1980年5月、民主化を求める大規模な学生・民衆デモが起こり、光州では市民を暴徒とみなした軍が厳戒態勢を敷いていた。「通行禁止時間までに光州に行ったら大金を支払う」というドイツ人記者ピーターを乗せ、光州を目指すことになったソウルのタクシー運転手マンソプは、約束のタクシー代を受け取りたい一心で機転を利かせて検問を切り抜け、時間ギリギリにピーターを光州まで送り届けることに成功する。留守番をさせている11歳の娘が気になるため、危険な光州から早く立ち去りたいマンソプだったが、ピーターはデモに参加している大学生のジェシクや、現地のタクシー運転手ファンらの助けを借り、取材を続けていく。

2017年製作/137分/G/韓国
原題:A Taxi Driver
配給:クロックワークス
劇場公開日:2018年4月21日

https://eiga.com/movie/88117/
https://klockworx-asia.com/taxi-driver/about/

雑感

1980年、お隣の国でこんな事件があったことを知らなかった、が第一印象。
今もそうだが、日本のTVや新聞で欧米のニュースは毎日のように流れてきても、隣国の様子はネット等で情報を取りに行かなければ、その実情は分からない。

この映画の冒頭で、在日中の外国人記者が外国人記者クラブで、日本では国内で実際に起こっていることが何も報道されないことを皮肉っており、それは今も変わらない。

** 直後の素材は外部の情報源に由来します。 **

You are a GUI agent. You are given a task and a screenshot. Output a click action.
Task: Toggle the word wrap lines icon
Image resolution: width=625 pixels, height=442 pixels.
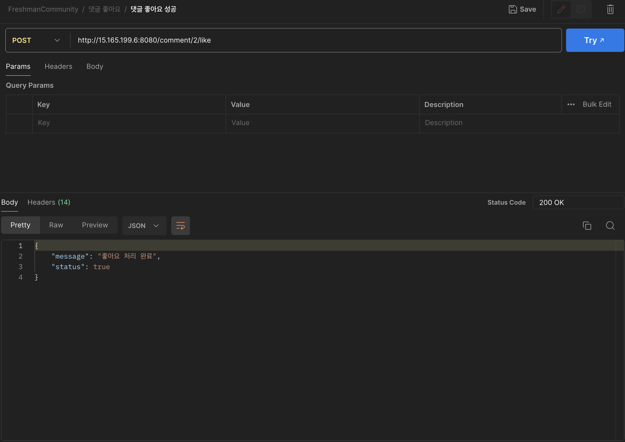(180, 226)
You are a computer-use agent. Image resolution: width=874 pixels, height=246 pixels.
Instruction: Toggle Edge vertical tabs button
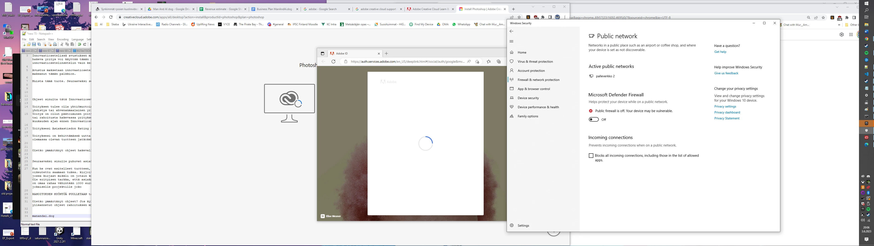click(x=322, y=53)
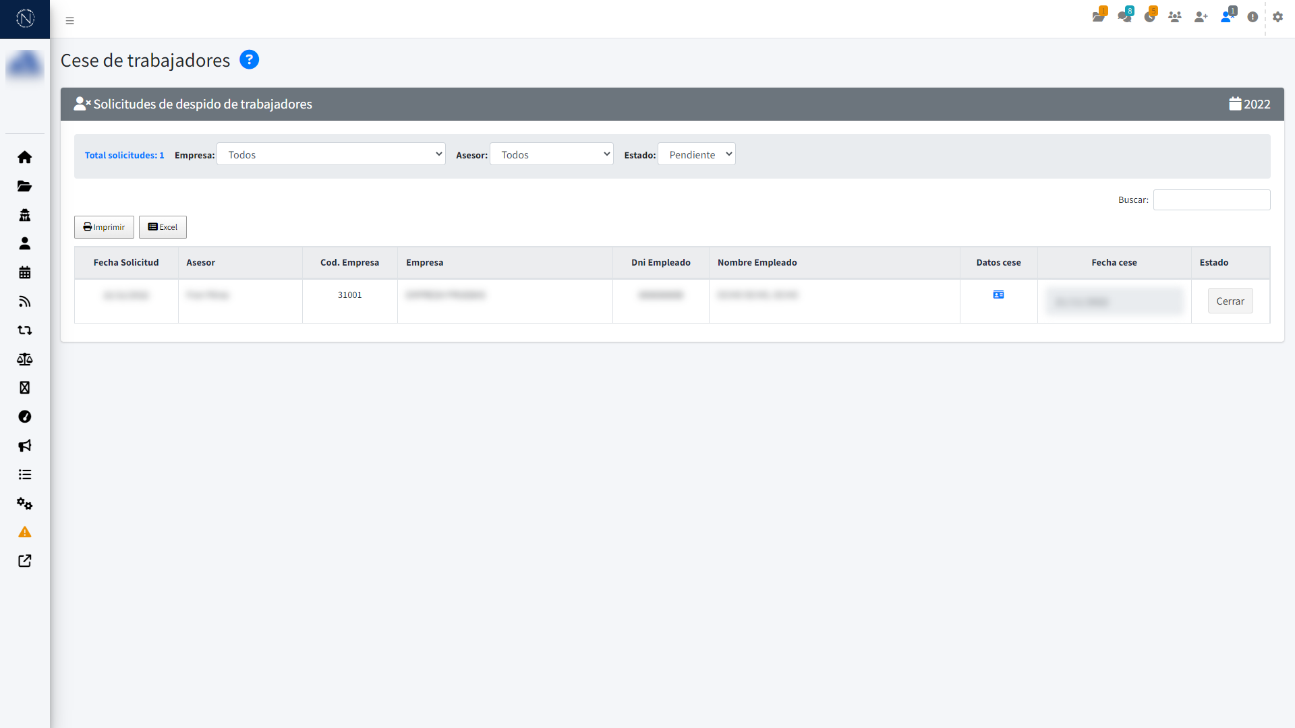Open the Asesor dropdown

click(551, 154)
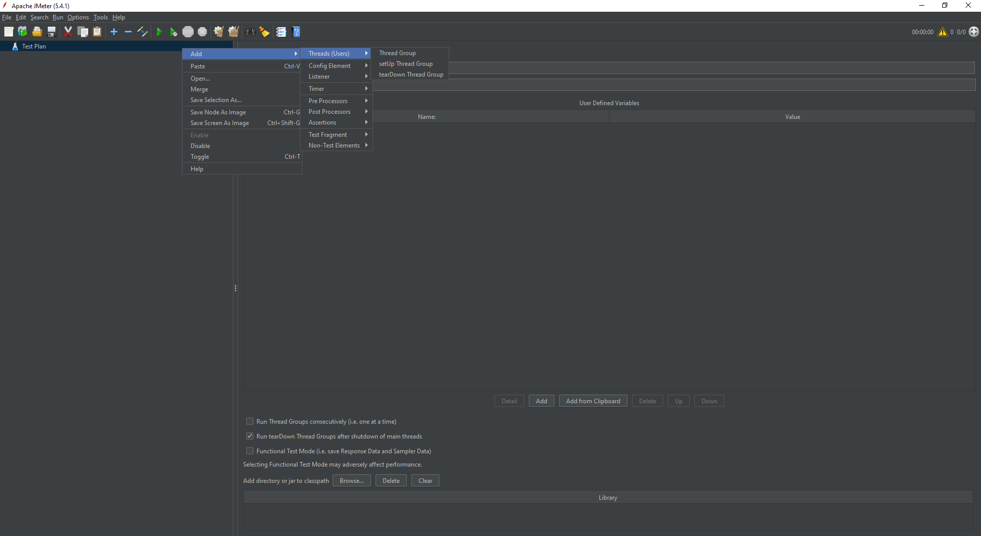Expand all tree nodes with plus icon
This screenshot has height=536, width=981.
click(113, 32)
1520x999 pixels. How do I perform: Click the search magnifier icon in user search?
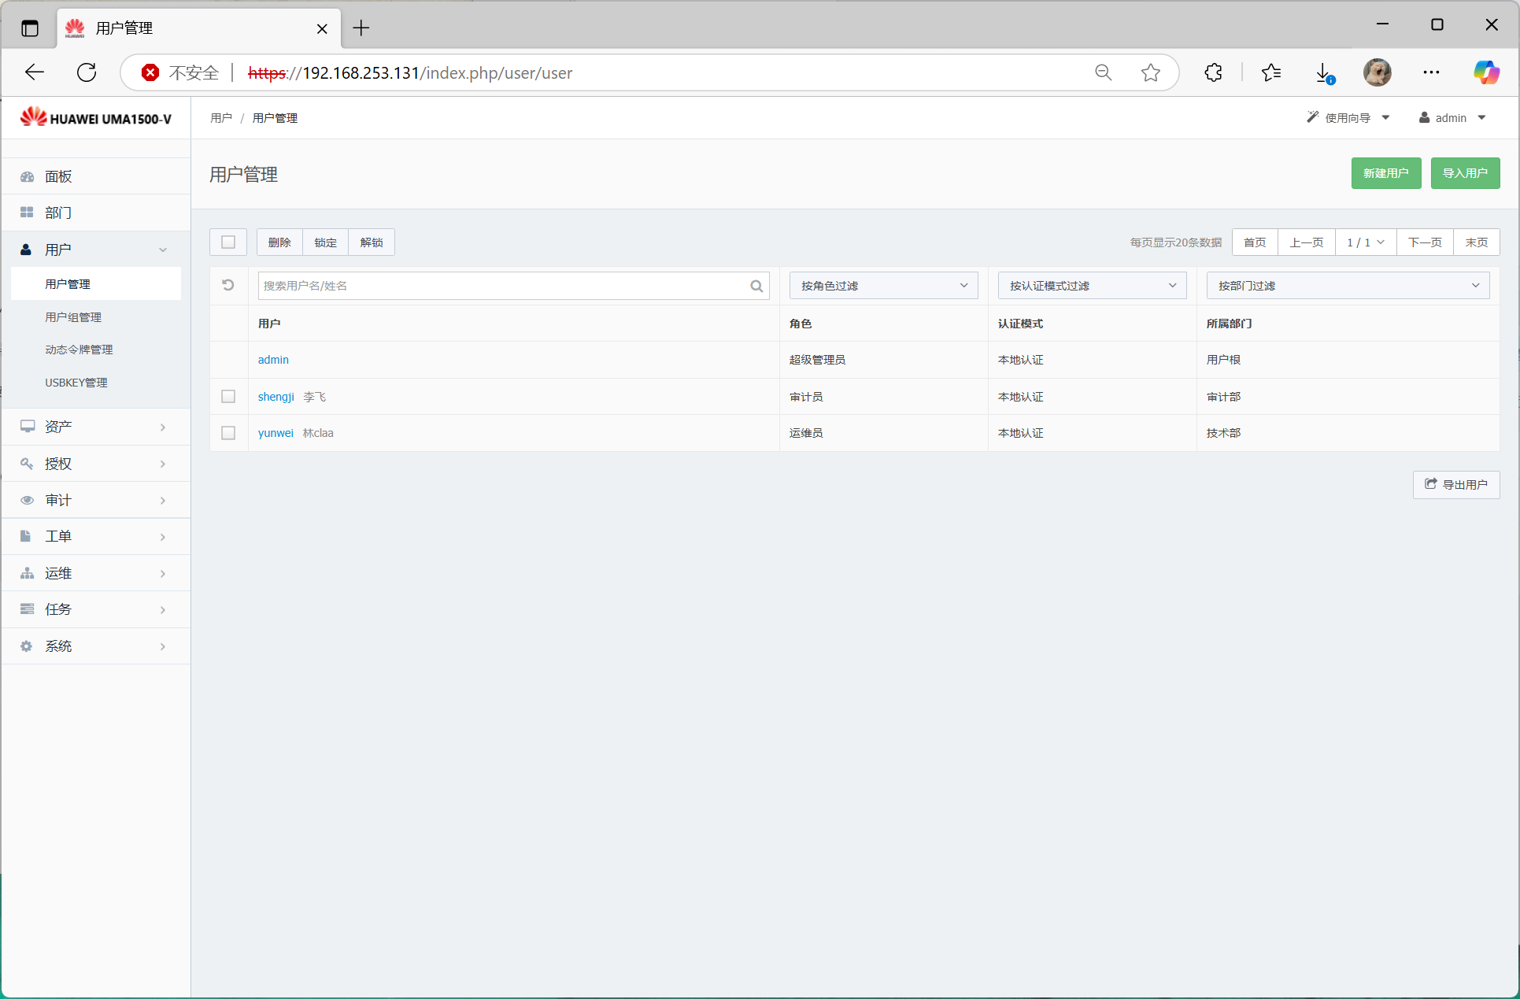pos(756,286)
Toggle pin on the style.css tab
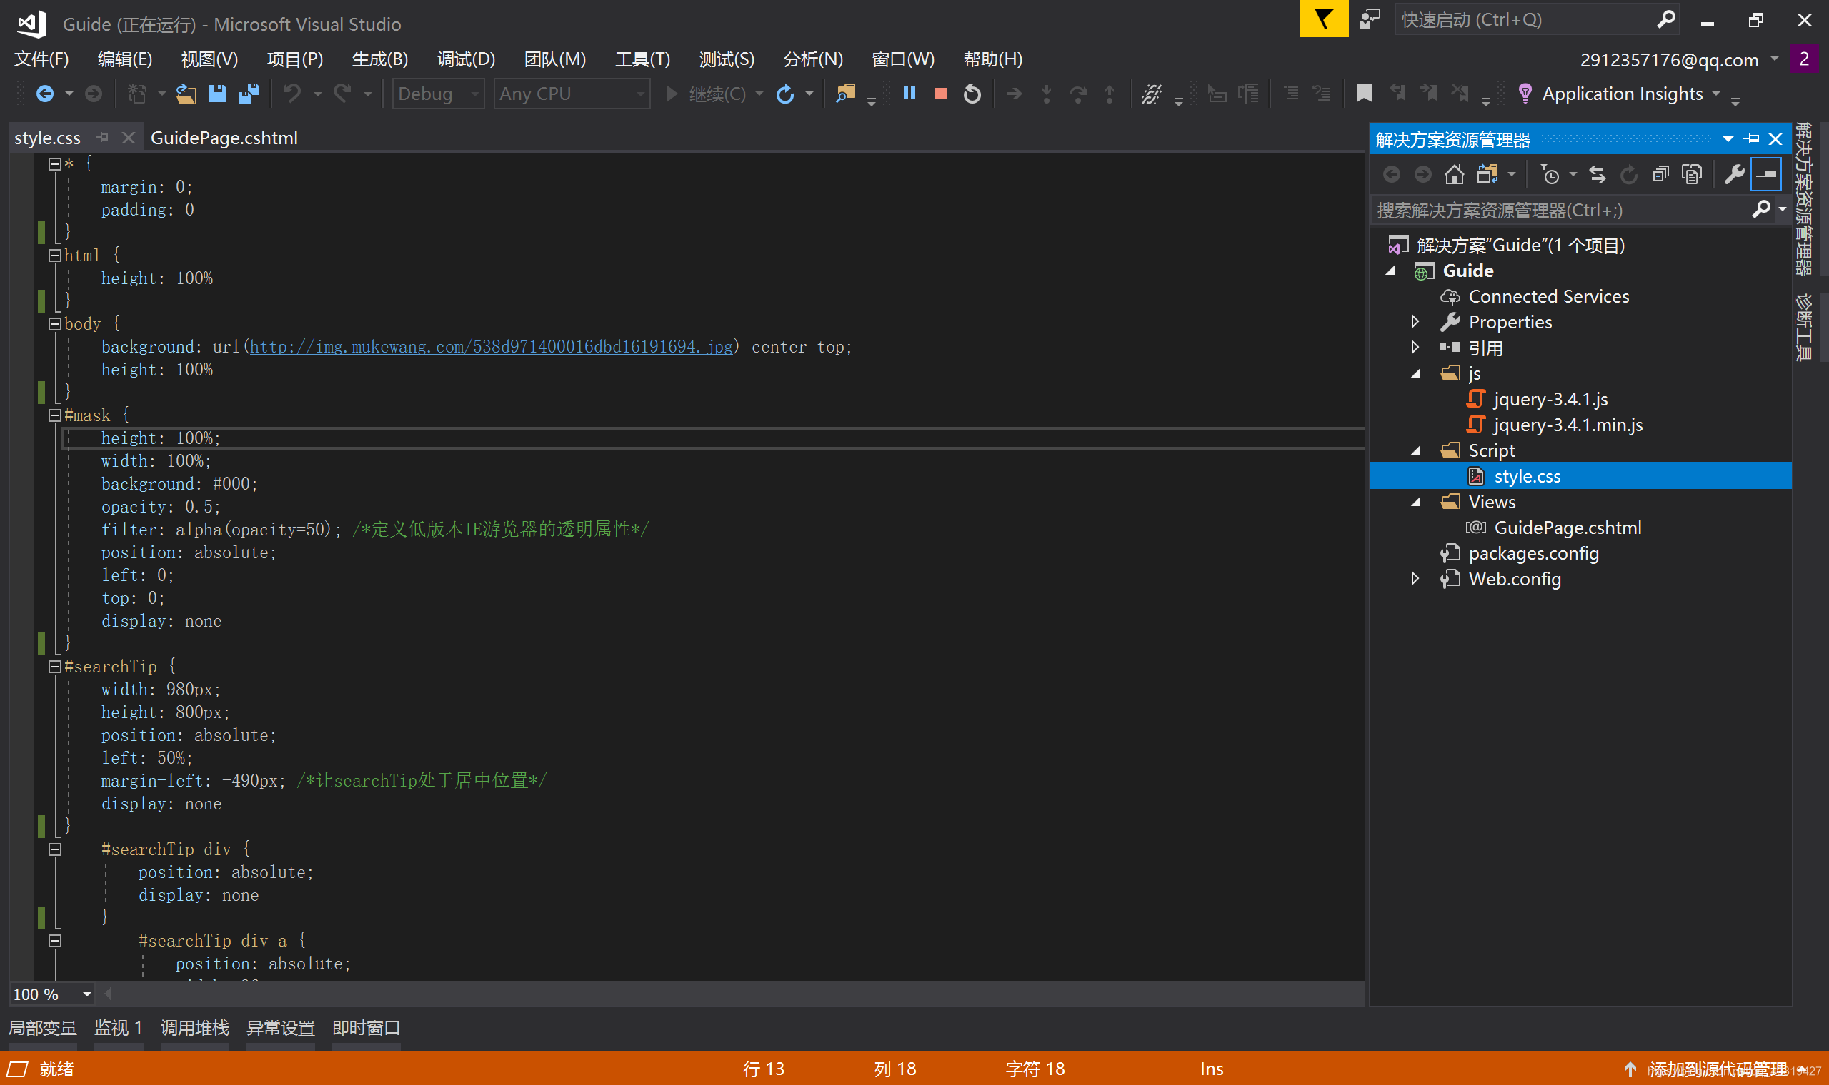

日本のマスコミが政府等の記者クラブに所属し続けようと思えば、忖度した記事を書かなければ締め出される。ちなみにフリーランス等が締め出される「記者クラブ」が存在するのは日本、ガボン、ムガベ政権下のジンバブエ等で独特のシステムと言われている。


話を映画に戻すと、ストーリー的には少し尺が長い。
監督が後半で山場にしたかったと思われる、軍用ジープとタクシーのカーチェイスはコミカルでしかない。

シリアス路線の映画に、あのシーンは不要。
物語が重くなるが、光州市民のことをもっと描いても良かったと思う。

光州事件当事者の権利が復権したのは約20年後。
1997年に国の記念日となり、2001年には事件関係者を民主化有功者とする法律が制定。韓国の近代史でもっとも大きな事件の一つ、かつ韓国における民主主義の分岐点となった1987年6月の6月民主抗争の原動力となった。

実在したドイツ人ジャーナリストの情報はこちら。

そして、この映画の主人公の元となった方。

映画の最後にドイツ人ジャーナリスト本人の映像とコメントが流れてくるが、Wikiの情報と矛盾する。
どちらが正しいのかは分からない。

Amazonプライムビデオで視聴できる。